Ingediend 25 februari 2022
Beantwoord 14 maart 2022 (na 17 dagen)
Indiener Mahir Alkaya
Beantwoord door Marnix van Rij (staatssecretaris financiën) (CDA)
Onderwerpen belasting financiën
Bron vraag https://zoek.officielebekendmakingen.nl/kv-tk-2022Z03730.html
Bron antwoord https://zoek.officielebekendmakingen.nl/ah-tk-20212022-2064.html
1. Multinationals trekken aan het langste eind in gevecht om bronbelasting – Follow the Money – Platform voor onderzoeksjournalistiek (ftm.nl)
  • Vraag 1
    Hebt u kennisgenomen van het artikel «Multinationals trekken aan het langste eind in gevecht om bronbelasting» van Follow the Money?1 Zo ja, wat is uw reactie hierop?

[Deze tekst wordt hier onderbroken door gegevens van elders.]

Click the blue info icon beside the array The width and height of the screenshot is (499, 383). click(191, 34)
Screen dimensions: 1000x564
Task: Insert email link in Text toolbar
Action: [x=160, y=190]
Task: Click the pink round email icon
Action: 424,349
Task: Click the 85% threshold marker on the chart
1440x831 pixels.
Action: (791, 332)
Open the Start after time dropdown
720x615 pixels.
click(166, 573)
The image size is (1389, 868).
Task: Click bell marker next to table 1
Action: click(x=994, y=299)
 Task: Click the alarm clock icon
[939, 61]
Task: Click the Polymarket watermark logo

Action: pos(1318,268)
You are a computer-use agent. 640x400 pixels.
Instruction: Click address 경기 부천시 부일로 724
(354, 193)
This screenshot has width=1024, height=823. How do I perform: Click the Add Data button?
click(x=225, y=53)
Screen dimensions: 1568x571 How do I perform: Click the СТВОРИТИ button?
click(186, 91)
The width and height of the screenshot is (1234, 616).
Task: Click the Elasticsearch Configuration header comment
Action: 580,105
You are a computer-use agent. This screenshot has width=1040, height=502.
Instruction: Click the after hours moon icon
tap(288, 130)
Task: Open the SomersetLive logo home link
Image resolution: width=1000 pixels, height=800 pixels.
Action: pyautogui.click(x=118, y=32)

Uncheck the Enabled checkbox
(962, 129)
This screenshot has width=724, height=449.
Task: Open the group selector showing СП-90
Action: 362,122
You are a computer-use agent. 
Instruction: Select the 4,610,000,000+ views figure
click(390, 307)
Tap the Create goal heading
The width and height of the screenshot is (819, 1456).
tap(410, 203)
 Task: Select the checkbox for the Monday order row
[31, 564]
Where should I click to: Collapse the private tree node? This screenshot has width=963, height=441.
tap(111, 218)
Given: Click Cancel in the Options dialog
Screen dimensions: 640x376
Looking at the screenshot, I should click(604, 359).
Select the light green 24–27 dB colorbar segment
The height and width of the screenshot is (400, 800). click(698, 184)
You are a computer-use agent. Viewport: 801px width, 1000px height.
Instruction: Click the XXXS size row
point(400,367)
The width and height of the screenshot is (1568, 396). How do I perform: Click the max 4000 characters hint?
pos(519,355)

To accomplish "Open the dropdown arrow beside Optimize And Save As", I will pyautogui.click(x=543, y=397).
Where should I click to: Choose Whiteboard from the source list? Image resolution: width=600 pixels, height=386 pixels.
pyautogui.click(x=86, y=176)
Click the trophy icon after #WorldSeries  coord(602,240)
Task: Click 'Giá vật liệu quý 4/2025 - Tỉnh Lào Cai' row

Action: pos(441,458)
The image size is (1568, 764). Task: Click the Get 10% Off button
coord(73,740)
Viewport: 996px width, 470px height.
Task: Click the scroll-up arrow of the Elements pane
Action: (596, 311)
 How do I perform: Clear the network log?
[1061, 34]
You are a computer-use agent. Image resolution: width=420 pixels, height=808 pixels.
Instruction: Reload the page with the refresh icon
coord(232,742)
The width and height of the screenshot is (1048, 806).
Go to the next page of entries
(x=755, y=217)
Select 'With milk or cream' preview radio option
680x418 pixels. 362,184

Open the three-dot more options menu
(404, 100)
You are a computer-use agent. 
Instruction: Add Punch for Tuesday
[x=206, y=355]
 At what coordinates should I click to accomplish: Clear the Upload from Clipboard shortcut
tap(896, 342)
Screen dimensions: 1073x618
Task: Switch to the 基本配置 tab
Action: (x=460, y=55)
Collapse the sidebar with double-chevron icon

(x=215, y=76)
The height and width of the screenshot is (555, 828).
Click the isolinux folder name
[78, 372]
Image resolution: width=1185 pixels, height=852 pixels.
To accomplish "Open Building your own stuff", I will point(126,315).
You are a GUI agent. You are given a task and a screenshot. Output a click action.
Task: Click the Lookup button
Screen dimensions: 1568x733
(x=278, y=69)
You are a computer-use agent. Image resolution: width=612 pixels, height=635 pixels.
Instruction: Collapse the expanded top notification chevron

    Ja, ik heb kennisgenomen van het artikel. Met AmCham heeft een gesprek2 plaatsgevonden naar aanleiding van haar reactie op de internetconsultatie bij ATAD2 (tweede EU-richtlijn antibelastingontwijking)3. In dit gesprek heeft AmCham tevens de afbakening van het begrip royalty in de context van ATAD2 aan de orde gesteld. Verder is tijdens dit gesprek in algemene zin ook de bronbelasting aan de orde gekomen.
    Bij de vormgeving van de Wet bronbelasting 2021 moest er ten aanzien van de reikwijdte van het begrip royalty een keuze worden gemaakt. Die keuze wordt in de antwoorden op vragen 7 tot en met 9 toegelicht. Bij deze vormgeving zijn de eventuele wensen van AmCham niet van belang geweest.

  • Vraag 2
    Klopt het dat Amcham meermaals heeft gepoogd de definitie van het begrip royalty’s aan te passen?

    Zie antwoord vraag 1.

  • Vraag 3
    Hoe vaak heeft Amcham bij het kabinet gepleit voor een aanpassing van dit begrip?

    Zie antwoord vraag 1.

  • Vraag 4
    Hoeveel ruimte is hiervoor aan Amcham geboden?

    Zie antwoord vraag 1.

  • Vraag 5
    Hoe vaak heeft u of hebben ambtenaren van uw ministerie (of van andere ministeries) met Amcham contact gehad over de definitie van royalty’s?

    Zie antwoord vraag 1.

  • Vraag 6
    Welke reden denkt u dat Amcham heeft gehad om te pleiten voor een aanpassing van de definitie van royalty’s? Wat vindt u hiervan?

    Zie antwoord vraag 1.

  • Vraag 7
    Kunt u uitleggen waarom in de memorie van toelichting bij de Wet bronbelasting wel wordt aangegeven dat wordt aangesloten bij de royaltydefinitie van het OESO-modelverdrag, maar niet dat deze definitie juist afwijkt van het royaltybegrip in de OESO-verrekenprijsrichtlijn of het Modelverdrag van de Verenigde Naties (VN)? Deelt u de mening dat deze informatie voor de Kamer relevant is?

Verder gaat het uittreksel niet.